Reviewing the eleven reported cases, the treatment protocols varied from observation to surgery, chemotherapy or in combination; however, the best treatment option remains controversial. Therefore, an individualized management is necessary. The present case is an old man who could not tolerate two entirely different types of chemotherapy, whereas R-CHOP regimen is the best choice for NHL; thus, the two lung cancer lesions were locally treated and managed first. CT-guided RFA was selected as it is an effective and minimally invasive treatment for medically inoperable NSCLC[19]. However, the left lung adenocarcinoma was not suitable for RFA; therefore, radioactive particle implantation was opted instead. Another key point to consider is prophylactic antifungal treatment before and during chemotherapy as the mortality of disseminated cryptococcosis after the R-CHOP regimen has been reported to be as high as 54%[20, 21]. After undergoing a series of treatment, the patient was finally discharged from our hospital with complete remission of gastric lymphoma and stable remission of lung adenocarcinoma; pulmonary cryptococcosis was also successfully treated.

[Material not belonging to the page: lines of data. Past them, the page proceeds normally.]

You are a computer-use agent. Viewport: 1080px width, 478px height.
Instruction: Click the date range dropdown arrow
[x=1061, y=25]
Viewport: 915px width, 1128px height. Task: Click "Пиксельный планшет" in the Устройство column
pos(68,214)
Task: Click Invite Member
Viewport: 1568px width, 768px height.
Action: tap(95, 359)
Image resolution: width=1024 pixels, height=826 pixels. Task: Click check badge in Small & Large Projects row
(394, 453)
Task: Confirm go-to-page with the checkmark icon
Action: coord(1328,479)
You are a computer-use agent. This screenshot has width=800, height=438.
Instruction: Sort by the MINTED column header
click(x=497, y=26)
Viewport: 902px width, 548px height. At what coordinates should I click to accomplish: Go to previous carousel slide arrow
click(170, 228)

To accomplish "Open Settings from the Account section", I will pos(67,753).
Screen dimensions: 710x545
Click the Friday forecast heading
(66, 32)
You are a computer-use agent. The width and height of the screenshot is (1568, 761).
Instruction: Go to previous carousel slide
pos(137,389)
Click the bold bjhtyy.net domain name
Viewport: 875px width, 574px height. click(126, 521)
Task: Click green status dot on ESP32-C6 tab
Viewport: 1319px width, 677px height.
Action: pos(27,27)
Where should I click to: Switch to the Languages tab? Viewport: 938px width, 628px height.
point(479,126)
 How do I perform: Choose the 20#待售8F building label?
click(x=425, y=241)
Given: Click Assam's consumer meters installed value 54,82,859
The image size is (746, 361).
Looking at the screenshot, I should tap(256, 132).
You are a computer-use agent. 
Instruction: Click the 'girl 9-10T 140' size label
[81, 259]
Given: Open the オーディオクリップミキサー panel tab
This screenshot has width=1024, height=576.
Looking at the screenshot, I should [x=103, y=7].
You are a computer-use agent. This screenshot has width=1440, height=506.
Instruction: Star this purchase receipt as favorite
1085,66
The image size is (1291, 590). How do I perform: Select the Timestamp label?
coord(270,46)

In conclusion, synchronous primary diffuse large B-cell gastric lymphoma and bilateral primary lung adenocarcinoma is extremely rare, with the present case being the only one reported. This case highlights the need for proper staging and investigation of questionable findings before developing a patient’s treatment plan. The good clinical condition of the patient and CT scan results during the clinical follow-up indicated that the treatment was successful; however, the most suitable treatment protocol still needs to be identified on a case-by-case basis.